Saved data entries
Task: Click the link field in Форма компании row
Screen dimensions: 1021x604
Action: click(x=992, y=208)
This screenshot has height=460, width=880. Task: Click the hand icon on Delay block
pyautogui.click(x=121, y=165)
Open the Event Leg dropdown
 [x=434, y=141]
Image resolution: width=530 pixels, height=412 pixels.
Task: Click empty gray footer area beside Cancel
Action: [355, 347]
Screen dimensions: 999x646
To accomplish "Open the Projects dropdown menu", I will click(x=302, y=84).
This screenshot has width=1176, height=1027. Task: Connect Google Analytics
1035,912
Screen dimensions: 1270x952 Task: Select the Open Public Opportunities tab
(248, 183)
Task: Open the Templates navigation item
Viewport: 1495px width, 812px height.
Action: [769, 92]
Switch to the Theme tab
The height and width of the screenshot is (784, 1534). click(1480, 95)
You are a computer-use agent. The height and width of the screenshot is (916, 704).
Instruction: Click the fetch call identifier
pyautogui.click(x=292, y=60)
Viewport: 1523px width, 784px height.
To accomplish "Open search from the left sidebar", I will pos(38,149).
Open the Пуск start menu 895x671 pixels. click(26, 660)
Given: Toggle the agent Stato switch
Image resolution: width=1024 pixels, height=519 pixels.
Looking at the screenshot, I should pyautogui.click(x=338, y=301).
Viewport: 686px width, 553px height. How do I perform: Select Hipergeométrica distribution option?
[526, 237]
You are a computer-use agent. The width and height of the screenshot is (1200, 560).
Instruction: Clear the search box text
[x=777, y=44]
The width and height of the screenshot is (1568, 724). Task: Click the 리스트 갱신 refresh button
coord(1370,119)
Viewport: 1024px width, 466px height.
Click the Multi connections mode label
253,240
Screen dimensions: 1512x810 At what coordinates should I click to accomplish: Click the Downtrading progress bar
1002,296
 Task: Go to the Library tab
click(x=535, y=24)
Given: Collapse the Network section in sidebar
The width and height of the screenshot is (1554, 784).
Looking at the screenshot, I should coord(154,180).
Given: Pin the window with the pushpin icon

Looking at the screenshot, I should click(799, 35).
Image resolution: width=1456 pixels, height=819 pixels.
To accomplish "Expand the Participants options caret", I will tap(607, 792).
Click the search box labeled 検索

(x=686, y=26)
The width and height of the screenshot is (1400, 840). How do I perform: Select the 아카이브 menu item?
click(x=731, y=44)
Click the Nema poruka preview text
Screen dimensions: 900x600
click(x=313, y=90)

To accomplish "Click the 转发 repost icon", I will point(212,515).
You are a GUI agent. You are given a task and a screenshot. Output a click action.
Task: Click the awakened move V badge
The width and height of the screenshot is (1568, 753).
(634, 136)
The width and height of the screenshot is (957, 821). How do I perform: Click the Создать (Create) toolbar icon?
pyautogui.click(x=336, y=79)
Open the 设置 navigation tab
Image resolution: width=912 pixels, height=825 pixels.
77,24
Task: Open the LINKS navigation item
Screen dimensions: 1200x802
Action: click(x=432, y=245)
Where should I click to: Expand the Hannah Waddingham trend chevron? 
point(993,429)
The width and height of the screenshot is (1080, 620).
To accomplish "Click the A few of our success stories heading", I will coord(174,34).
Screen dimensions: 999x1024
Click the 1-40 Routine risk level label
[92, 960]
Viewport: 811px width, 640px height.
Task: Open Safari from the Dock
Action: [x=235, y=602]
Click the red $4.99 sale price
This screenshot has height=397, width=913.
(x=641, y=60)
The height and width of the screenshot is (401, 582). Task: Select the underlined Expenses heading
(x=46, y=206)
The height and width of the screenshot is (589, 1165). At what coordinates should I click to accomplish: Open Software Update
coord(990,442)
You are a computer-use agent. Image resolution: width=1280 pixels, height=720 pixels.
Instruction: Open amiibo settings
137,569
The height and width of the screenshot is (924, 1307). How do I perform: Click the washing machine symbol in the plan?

### What is needed
Convert the rows above into a numbered list, leaving out any blank lines.

### Solution for this exercise
1. Task: Click the link field in Форма компании row
2. Screen dimensions: 1021x604
3. Action: click(x=992, y=208)
4. This screenshot has height=460, width=880. Task: Click the hand icon on Delay block
5. pyautogui.click(x=121, y=165)
6. Open the Event Leg dropdown
7.  [x=434, y=141]
8. Image resolution: width=530 pixels, height=412 pixels.
9. Task: Click empty gray footer area beside Cancel
10. Action: [355, 347]
11. Screen dimensions: 999x646
12. To accomplish "Open the Projects dropdown menu", I will click(x=302, y=84).
13. This screenshot has width=1176, height=1027. Task: Connect Google Analytics
14. 1035,912
15. Screen dimensions: 1270x952 Task: Select the Open Public Opportunities tab
16. (248, 183)
17. Task: Open the Templates navigation item
18. Viewport: 1495px width, 812px height.
19. Action: [769, 92]
20. Switch to the Theme tab
21. The height and width of the screenshot is (784, 1534). click(1480, 95)
22. You are a computer-use agent. The height and width of the screenshot is (916, 704).
23. Instruction: Click the fetch call identifier
24. pyautogui.click(x=292, y=60)
25. Viewport: 1523px width, 784px height.
26. To accomplish "Open search from the left sidebar", I will pos(38,149).
27. Open the Пуск start menu 895x671 pixels. click(26, 660)
28. Given: Toggle the agent Stato switch
29. Image resolution: width=1024 pixels, height=519 pixels.
30. Looking at the screenshot, I should pyautogui.click(x=338, y=301).
31. Viewport: 686px width, 553px height. How do I perform: Select Hipergeométrica distribution option?
32. [526, 237]
33. You are a computer-use agent. The width and height of the screenshot is (1200, 560).
34. Instruction: Clear the search box text
35. [x=777, y=44]
36. The width and height of the screenshot is (1568, 724). Task: Click the 리스트 갱신 refresh button
37. coord(1370,119)
38. Viewport: 1024px width, 466px height.
39. Click the Multi connections mode label
40. 253,240
41. Screen dimensions: 1512x810 At what coordinates should I click to accomplish: Click the Downtrading progress bar
42. 1002,296
43.  Task: Go to the Library tab
44. click(x=535, y=24)
45. Given: Collapse the Network section in sidebar
46. The width and height of the screenshot is (1554, 784).
47. Looking at the screenshot, I should coord(154,180).
48. Given: Pin the window with the pushpin icon
49. Looking at the screenshot, I should click(799, 35).
50. Image resolution: width=1456 pixels, height=819 pixels.
51. To accomplish "Expand the Participants options caret", I will tap(607, 792).
52. Click the search box labeled 検索
53. (x=686, y=26)
54. The width and height of the screenshot is (1400, 840). How do I perform: Select the 아카이브 menu item?
55. click(x=731, y=44)
56. Click the Nema poruka preview text
57. Screen dimensions: 900x600
58. click(x=313, y=90)
59. To accomplish "Click the 转发 repost icon", I will point(212,515).
60. You are a GUI agent. You are given a task and a screenshot. Output a click action.
61. Task: Click the awakened move V badge
62. The width and height of the screenshot is (1568, 753).
63. (634, 136)
64. The width and height of the screenshot is (957, 821). How do I perform: Click the Создать (Create) toolbar icon?
65. pyautogui.click(x=336, y=79)
66. Open the 设置 navigation tab
67. Image resolution: width=912 pixels, height=825 pixels.
68. 77,24
69. Task: Open the LINKS navigation item
70. Screen dimensions: 1200x802
71. Action: click(x=432, y=245)
72. Where should I click to: Expand the Hannah Waddingham trend chevron? 
73. point(993,429)
74. The width and height of the screenshot is (1080, 620).
75. To accomplish "Click the A few of our success stories heading", I will coord(174,34).
76. Screen dimensions: 999x1024
77. Click the 1-40 Routine risk level label
78. [92, 960]
79. Viewport: 811px width, 640px height.
80. Task: Open Safari from the Dock
81. Action: [x=235, y=602]
82. Click the red $4.99 sale price
83. This screenshot has height=397, width=913.
84. (x=641, y=60)
85. The height and width of the screenshot is (401, 582). Task: Select the underlined Expenses heading
86. (x=46, y=206)
87. The height and width of the screenshot is (589, 1165). At what coordinates should I click to accomplish: Open Software Update
88. coord(990,442)
89. You are a computer-use agent. Image resolution: width=1280 pixels, height=720 pixels.
90. Instruction: Open amiibo settings
91. 137,569
92. The height and width of the screenshot is (924, 1307). How do I perform: Click the washing machine symbol in the plan?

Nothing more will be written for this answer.